### To be done:
From the material below, extract each line that contains the string "width". Lines that differ in letter case do not count as matches.

Stored entries:
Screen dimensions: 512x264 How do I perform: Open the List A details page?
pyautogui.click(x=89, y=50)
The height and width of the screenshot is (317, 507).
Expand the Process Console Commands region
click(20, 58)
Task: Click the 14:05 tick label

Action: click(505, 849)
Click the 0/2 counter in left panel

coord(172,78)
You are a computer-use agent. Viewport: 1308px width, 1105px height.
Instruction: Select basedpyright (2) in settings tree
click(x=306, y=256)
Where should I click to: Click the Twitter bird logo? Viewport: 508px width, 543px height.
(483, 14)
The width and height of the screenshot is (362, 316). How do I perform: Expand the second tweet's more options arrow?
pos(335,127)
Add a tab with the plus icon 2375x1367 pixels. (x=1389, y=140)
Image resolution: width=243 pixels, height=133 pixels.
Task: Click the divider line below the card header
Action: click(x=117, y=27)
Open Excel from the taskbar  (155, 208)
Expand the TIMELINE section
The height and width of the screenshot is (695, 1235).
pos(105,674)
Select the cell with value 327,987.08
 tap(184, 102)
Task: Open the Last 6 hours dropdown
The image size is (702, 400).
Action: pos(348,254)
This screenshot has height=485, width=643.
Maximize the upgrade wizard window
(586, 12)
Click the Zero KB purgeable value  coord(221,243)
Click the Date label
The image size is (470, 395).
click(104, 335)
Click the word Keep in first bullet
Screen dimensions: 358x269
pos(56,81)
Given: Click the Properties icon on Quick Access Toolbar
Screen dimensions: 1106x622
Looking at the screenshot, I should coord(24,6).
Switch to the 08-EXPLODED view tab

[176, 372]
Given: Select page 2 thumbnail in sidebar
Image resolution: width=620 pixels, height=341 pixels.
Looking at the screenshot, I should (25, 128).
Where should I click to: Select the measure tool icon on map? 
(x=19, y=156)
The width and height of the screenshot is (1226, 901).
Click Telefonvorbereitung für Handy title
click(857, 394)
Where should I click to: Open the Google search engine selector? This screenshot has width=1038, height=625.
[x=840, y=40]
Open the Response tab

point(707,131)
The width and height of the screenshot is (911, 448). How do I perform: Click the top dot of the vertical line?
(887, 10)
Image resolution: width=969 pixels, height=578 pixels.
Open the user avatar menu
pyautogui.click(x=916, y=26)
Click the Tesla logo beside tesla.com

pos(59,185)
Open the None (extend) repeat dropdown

### Solution to this exercise:
The height and width of the screenshot is (317, 507).
You are a computer-use agent. Viewport: 1308px width, 1105px height.
Where should I click to: Click the Twitter bird logo? Viewport: 508px width, 543px height.
The width and height of the screenshot is (362, 316). How do I perform: Expand the second tweet's more options arrow?
Image resolution: width=243 pixels, height=133 pixels.
The height and width of the screenshot is (695, 1235).
This screenshot has height=485, width=643.
Image resolution: width=620 pixels, height=341 pixels.
The width and height of the screenshot is (1226, 901).
Where should I click to: Open the Google search engine selector? This screenshot has width=1038, height=625.
The width and height of the screenshot is (911, 448). How do I perform: Click the top dot of the vertical line?
Image resolution: width=969 pixels, height=578 pixels.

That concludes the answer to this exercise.